Se quedó de pie junto a la cama hasta que Anna se metió bajo las mantas. La mirada de la niña le llegó al alma.

– Dios nos ha mandado a papá. ¿No eres feliz, mami? Por favor, sé feliz.

Meg se inclinó sobre la cama y escondió su cara entre los rizos de Anna.

– Oh, cariño… -comenzó a sollozar despacio-, si fuera todo tan fácil…

Las caricias de Anna la hicieron sentirse aún más débil.
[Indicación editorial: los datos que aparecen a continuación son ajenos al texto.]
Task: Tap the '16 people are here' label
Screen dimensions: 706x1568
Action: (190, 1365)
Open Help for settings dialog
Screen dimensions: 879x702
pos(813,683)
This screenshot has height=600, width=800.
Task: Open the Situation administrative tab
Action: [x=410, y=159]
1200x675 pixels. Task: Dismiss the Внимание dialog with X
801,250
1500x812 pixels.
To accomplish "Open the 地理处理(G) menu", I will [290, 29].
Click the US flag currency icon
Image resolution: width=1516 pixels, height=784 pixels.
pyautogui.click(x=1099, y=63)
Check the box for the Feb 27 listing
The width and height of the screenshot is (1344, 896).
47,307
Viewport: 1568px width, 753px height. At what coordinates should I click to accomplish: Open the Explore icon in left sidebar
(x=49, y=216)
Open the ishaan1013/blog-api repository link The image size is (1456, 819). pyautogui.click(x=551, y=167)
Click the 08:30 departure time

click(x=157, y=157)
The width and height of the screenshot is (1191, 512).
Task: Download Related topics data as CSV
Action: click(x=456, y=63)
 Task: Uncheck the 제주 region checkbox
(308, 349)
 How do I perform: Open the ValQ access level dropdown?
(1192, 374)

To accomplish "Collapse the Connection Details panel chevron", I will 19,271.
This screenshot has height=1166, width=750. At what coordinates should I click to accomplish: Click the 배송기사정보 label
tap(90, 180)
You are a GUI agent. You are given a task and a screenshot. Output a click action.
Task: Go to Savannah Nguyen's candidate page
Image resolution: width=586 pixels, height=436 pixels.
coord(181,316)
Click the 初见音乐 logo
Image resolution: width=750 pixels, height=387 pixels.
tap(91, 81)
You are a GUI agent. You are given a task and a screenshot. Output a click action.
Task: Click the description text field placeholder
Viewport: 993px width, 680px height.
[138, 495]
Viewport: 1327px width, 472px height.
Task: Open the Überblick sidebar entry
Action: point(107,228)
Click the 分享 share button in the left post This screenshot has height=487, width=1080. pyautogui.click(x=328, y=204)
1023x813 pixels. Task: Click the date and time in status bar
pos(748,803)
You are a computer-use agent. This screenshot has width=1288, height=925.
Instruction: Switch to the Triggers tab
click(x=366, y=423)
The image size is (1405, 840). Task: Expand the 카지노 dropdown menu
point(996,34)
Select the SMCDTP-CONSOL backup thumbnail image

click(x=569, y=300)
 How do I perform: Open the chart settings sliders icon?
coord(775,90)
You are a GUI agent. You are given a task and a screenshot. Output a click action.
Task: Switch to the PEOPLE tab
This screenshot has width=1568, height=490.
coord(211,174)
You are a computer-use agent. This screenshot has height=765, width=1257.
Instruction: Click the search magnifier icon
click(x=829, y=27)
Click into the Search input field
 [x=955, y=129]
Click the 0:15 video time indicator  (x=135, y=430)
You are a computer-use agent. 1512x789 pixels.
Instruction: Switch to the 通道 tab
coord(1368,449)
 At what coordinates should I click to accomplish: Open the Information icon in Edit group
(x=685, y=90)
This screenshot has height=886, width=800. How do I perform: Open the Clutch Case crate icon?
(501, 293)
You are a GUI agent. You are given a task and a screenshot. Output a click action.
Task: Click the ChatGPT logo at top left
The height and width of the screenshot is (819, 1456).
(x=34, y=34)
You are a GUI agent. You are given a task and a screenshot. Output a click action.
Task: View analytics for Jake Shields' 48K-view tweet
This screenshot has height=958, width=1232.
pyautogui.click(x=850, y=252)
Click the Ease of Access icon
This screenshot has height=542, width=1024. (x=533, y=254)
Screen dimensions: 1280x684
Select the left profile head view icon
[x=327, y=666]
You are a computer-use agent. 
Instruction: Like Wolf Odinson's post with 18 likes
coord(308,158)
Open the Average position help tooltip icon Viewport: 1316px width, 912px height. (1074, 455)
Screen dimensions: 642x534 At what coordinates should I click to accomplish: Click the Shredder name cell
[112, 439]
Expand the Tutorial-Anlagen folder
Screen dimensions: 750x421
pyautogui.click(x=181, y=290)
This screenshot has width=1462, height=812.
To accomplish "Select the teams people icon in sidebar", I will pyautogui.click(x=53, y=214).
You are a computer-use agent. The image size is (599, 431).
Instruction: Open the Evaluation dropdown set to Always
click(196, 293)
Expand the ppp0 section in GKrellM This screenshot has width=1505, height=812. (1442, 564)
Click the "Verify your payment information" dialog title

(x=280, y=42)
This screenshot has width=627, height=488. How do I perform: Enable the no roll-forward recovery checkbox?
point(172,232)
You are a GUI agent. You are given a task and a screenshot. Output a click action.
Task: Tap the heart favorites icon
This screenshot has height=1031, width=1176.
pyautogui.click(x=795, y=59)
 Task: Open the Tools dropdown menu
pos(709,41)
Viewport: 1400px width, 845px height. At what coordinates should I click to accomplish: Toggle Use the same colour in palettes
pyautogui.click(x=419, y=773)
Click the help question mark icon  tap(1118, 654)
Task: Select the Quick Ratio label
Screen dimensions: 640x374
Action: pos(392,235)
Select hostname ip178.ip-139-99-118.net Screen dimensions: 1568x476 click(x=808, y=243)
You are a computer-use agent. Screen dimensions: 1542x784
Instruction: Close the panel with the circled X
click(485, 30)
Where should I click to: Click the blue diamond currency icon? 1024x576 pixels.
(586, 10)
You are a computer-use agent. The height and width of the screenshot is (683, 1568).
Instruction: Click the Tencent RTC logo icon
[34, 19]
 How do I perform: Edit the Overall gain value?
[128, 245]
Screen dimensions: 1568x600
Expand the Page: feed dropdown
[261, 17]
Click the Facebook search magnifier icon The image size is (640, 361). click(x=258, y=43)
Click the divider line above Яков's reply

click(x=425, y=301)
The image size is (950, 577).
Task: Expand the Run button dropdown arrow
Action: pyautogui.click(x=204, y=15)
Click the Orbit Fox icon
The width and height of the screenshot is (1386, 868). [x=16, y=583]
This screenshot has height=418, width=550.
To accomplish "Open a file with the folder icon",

– Es fácil -dijo una voz masculina desde la puerta-. Y todos vamos a ser felices.

Capítulo 4

Kon deslizó la mano entre el pelo de Meg y la acarició. Ella se quedó paralizada de asombro. Dejó de llorar y soltó a Anna. Le sorprendió tanto la caricia que se levantó y huyó asustada de la habitación.

Kon la siguió despacio.

– Estás cansada, Meggie. Vete a la cama. Yo dormiré en el sofá. Si Anna se despierta durante la noche, me ocuparé de ella.

Meg se dio la vuelta, dispuesta a liberar sus emociones. Pero su deseo de sacarlo todo a la luz disminuyó cuando vio a Kon frente a ella. A su lado, descalza como estaba, se sentía pequeña, débil y emocionalmente desbordada. Él parecía más alto, más sombrío y mucho más inquietante que nunca.

– ¿Por qué, Kon? -exclamó, luchando contra la atracción insidiosa que todavía sentía por él-. ¿Por qué has venido? Y no me digas que porque estás enamorado de mí.